▸ **Problems to work on**
A: In the passage on the DPL shares, whose submissions did the husband adopt first?
B: Print the passage on the DPL shares word for word from "In any event, although" to "of the shares.".

In any event, although the situation was that there was no collusion or dishonesty at the time of the sale of the DPL shares, the transaction took place without the wife’s knowledge and in circumstances where the husband was aware that the wife was seeking specific orders in relation to the shares and there were orders for a method of valuation of the shares.
The submissions on behalf of the husband were as follows.
Firstly, the husband adopted the submissions made on behalf of the third party SZ.
In respect of the submission about the letter referred to above from DPL’ accountants to the husband cautioning him about providing certain documents by way of disclosure, it was submitted that there appears to have been some confusion on the part of the wife and her advisors that the husband had some degree of control in relation to DPL which was clearly not the case.
It has not been demonstrated by the wife how the husband’s non-reliance on Mr G’s valuation has caused cost to the wife.

▸ **Information shown**
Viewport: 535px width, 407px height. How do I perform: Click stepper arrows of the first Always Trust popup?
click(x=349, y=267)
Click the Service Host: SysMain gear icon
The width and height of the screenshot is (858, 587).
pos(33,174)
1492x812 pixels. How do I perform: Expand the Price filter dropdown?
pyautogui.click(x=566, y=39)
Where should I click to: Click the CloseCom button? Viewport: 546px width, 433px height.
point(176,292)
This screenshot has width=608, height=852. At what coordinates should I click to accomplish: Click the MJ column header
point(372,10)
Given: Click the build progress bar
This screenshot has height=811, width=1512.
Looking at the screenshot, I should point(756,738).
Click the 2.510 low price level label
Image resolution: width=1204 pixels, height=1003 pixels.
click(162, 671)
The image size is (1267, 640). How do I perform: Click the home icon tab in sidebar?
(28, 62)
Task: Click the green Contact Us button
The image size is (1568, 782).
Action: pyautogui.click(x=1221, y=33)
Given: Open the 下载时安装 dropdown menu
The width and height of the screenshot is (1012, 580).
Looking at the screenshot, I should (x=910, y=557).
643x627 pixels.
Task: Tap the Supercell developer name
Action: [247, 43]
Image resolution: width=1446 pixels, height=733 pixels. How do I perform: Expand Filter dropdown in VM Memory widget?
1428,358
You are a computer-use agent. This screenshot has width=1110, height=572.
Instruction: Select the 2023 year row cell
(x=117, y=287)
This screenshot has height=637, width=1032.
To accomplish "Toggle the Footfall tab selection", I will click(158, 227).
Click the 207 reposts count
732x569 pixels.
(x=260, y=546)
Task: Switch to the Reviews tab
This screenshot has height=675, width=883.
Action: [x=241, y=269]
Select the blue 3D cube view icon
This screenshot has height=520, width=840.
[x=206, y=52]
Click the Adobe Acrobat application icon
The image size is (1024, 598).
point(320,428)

▸ **Exercise responses**
A: He adopted the submissions made on behalf of the third party SZ.

B:
In any event, although the situation was that there was no collusion or dishonesty at the time of the sale of the DPL shares, the transaction took place without the wife’s knowledge and in circumstances where the husband was aware that the wife was seeking specific orders in relation to the shares and there were orders for a method of valuation of the shares.